Gamma rays from incorporated iodine is an example of this exposure (although the beta decays are more important here). The thread has discussed the whole dose all the time, your post is misleading.
 
  • #35
mfb said:
Gamma rays from incorporated iodine is an example of this exposure (although the beta decays are more important here). The thread has discussed the whole dose all the time, your post is misleading.
The post was interested in levels of exposure and its health effects, it would be impossible to consider either of these without knowing what radionuclides were released. A person who absorbs Iodine-13 which has a half life of 8days emits all of its radiation in the thyroid, the whole body dose is irrelevant to the type of damage caused, in the same way calcium-45 is deposited in bone. Several isotopes may be excreted very quickly which will limit exposure. Several people have already made this point. I am curious to know how you would calculate exposure or the health effects without reference to these issues and I don't think that the only thing being discussed was whole dose and presumably whole body exposure, it would be pointless to do so.

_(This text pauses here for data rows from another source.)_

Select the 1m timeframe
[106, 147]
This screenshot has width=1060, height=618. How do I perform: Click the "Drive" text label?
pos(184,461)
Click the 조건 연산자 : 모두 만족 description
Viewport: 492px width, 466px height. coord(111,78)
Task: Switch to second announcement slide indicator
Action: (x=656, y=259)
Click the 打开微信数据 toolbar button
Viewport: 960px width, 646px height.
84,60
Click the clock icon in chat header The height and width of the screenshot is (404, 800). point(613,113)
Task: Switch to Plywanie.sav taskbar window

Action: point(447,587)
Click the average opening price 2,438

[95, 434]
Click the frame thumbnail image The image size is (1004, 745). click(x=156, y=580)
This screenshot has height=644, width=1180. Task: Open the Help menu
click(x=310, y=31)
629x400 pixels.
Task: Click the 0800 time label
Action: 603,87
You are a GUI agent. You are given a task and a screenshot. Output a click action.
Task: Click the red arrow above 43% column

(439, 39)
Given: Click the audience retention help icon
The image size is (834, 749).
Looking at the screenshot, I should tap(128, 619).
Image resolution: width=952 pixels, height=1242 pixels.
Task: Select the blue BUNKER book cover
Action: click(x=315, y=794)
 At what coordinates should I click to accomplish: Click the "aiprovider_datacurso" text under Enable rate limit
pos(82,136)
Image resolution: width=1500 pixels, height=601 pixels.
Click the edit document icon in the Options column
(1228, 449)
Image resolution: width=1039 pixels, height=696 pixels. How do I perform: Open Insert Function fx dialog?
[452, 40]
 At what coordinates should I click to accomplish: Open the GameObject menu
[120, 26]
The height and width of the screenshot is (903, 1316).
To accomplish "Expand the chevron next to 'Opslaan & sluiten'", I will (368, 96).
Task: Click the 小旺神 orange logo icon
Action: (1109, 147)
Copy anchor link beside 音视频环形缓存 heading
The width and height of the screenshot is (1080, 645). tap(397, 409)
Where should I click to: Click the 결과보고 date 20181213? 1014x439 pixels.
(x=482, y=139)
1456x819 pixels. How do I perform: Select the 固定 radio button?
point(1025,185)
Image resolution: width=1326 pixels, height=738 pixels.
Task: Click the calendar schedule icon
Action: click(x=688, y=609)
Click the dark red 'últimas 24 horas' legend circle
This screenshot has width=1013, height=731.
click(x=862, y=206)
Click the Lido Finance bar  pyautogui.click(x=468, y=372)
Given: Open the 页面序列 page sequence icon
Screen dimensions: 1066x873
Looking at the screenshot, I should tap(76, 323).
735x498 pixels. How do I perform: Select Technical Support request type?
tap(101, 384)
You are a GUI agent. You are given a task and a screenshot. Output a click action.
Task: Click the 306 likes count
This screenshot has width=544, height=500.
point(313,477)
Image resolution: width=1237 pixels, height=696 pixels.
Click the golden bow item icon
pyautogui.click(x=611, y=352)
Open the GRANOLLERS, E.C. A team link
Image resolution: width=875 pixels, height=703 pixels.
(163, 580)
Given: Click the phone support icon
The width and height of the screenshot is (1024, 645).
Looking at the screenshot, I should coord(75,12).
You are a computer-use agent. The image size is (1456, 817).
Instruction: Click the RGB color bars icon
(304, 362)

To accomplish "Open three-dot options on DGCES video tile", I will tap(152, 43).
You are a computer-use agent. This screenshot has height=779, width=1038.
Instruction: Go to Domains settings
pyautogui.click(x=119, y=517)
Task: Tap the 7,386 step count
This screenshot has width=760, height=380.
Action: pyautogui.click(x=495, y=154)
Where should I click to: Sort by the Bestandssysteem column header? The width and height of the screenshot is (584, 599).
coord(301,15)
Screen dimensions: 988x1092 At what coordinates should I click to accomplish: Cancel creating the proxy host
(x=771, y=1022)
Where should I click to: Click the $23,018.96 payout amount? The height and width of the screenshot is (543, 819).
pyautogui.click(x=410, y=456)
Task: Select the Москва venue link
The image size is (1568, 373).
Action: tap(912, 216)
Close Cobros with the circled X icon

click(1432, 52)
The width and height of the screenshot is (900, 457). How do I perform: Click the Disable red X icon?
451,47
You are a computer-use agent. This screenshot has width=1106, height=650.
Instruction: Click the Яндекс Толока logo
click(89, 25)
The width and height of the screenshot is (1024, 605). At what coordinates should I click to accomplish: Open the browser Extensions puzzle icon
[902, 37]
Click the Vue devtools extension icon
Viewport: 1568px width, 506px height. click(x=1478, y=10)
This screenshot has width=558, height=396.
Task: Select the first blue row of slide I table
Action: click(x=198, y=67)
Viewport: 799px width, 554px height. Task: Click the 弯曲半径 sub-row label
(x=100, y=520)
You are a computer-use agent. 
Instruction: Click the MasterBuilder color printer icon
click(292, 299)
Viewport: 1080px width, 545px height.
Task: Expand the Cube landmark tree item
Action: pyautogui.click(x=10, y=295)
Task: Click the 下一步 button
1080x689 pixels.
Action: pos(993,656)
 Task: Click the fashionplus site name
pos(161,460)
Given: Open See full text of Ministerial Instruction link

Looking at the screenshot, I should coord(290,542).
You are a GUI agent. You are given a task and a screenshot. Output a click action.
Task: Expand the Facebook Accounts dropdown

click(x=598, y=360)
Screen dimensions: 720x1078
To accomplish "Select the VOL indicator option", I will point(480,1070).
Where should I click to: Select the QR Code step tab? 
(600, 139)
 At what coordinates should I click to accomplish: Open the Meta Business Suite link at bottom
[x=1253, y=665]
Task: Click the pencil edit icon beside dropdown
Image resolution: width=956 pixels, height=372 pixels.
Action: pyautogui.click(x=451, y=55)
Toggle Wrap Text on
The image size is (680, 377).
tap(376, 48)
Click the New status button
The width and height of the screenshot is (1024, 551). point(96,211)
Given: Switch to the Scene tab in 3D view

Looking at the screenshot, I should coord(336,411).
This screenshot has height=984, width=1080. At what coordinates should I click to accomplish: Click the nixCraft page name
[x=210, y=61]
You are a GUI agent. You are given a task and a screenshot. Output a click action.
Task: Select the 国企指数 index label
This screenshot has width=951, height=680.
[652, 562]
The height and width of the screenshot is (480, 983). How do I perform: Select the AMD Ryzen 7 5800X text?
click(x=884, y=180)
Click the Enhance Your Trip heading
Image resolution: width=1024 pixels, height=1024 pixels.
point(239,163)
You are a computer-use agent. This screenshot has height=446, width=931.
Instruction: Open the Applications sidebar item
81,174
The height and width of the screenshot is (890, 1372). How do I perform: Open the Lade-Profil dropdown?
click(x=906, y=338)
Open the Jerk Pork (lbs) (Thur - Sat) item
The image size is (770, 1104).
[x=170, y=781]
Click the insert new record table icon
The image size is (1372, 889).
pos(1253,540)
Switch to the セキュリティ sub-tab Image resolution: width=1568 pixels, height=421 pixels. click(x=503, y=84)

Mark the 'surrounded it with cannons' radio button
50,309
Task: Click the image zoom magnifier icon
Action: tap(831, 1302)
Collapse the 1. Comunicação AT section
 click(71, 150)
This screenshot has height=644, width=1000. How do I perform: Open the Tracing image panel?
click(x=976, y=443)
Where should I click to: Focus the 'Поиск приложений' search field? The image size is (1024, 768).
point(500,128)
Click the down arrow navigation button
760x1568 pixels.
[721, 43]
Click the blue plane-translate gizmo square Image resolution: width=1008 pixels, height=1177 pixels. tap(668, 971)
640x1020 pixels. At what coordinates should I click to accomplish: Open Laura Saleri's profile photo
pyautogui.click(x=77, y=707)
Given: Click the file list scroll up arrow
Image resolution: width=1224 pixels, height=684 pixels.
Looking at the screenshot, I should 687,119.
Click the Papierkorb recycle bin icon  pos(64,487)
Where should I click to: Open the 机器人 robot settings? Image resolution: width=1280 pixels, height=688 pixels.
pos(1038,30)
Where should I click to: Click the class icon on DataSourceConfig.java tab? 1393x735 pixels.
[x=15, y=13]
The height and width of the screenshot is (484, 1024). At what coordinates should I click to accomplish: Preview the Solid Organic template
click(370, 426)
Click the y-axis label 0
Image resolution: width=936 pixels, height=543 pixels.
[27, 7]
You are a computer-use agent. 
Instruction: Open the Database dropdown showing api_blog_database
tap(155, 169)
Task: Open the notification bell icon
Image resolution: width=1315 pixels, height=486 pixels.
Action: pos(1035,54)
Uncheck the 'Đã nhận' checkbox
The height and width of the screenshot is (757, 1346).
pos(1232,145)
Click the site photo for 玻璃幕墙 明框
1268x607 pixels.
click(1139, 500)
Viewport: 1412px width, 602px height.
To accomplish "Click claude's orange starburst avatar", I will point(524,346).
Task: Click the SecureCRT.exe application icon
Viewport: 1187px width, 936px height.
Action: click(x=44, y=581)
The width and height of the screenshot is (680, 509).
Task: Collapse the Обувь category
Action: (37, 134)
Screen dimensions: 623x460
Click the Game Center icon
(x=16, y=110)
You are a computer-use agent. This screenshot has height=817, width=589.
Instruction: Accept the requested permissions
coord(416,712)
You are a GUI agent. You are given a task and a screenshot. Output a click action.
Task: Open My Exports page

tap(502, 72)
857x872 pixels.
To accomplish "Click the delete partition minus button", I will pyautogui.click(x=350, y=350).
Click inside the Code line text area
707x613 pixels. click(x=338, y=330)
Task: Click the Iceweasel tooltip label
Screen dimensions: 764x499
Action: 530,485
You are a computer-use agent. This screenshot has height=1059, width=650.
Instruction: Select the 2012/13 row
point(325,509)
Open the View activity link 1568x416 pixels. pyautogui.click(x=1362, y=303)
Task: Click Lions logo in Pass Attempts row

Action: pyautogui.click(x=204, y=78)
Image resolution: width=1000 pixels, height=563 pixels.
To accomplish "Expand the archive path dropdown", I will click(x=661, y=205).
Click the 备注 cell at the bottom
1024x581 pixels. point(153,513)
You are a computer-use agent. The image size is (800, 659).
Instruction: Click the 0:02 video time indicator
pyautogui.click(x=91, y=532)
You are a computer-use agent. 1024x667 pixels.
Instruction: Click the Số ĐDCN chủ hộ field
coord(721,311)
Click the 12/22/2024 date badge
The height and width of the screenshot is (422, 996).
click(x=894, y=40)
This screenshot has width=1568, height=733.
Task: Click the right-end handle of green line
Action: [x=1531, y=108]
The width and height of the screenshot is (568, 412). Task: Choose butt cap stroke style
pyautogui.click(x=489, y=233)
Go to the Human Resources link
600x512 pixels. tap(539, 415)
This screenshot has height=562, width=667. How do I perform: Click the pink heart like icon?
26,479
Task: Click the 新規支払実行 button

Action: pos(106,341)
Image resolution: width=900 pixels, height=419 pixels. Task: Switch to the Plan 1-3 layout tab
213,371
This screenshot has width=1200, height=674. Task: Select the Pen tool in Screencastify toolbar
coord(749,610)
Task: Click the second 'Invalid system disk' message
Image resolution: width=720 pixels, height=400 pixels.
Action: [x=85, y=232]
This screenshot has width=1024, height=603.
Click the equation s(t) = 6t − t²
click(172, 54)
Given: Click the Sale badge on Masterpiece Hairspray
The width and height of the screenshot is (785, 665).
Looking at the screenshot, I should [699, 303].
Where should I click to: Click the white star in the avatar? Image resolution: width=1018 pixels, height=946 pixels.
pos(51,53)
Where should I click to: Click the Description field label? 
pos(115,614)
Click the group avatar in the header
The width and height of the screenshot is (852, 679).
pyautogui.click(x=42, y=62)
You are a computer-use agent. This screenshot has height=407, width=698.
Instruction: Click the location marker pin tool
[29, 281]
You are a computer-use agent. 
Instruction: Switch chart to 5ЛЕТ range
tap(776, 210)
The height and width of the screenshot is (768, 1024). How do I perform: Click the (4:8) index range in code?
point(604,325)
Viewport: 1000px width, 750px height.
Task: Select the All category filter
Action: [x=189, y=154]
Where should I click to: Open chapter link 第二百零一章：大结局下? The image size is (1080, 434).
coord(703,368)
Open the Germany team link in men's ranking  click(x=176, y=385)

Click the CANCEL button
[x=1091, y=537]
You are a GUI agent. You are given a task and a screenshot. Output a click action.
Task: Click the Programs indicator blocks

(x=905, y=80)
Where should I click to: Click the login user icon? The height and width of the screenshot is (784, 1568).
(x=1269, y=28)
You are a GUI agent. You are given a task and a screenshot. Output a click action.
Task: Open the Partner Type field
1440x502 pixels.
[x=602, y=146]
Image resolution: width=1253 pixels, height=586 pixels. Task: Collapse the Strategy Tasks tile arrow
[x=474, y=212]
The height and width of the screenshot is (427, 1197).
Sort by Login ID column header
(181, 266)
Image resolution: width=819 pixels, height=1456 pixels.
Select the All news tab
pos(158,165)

Still some posts can be misleading and I'm not immune to this, still few people are.
 
  • #36
We know which radionuclides were released, how and where they were absorbed by the body and how long their biological lifetime is. All the death toll estimates cited here are based on this knowledge.
 
  • #37
It's known that 50 people died from ARS as a result of being in close proximity to the source of the radiation, but beyond that, it's all just estimates as far as how many people got cancer as a result of the accident. There are many environmental factors that can cause an increased risk of cancer (not just radiation), and it's difficult to impossible to determine with absolute certainty exactly how many cases of cancer since the disaster were caused by the radiation vs. other factors that changed around that time frame. Not only that, but it's likely that some potential causes of cancer are still unknown, and therefore not all of the variables are necessarily accounted for. Furthermore, some organizations have a political agenda, whether that's downplaying or exaggerating the risks associated with nuclear energy, and their "estimates" could be distorted in favor of their bias.
 
  • #38
I'm not sure that looking at the dose a person receives is really that useful. The increase in thyroid cancer was not really an issue about the dose, it was the fact that the dose was in a form that was readily ingested and incorporated into our physiological processes. Really we need to know what isotopes were released and the potential that people may have ingested or inhales these isotopes. I used to live near Sellafield in the UK and during their annual leaks, radioiodine was always a cause for concern. However despite the problems there was never any convincing evidence of higher rates of cancer in the area.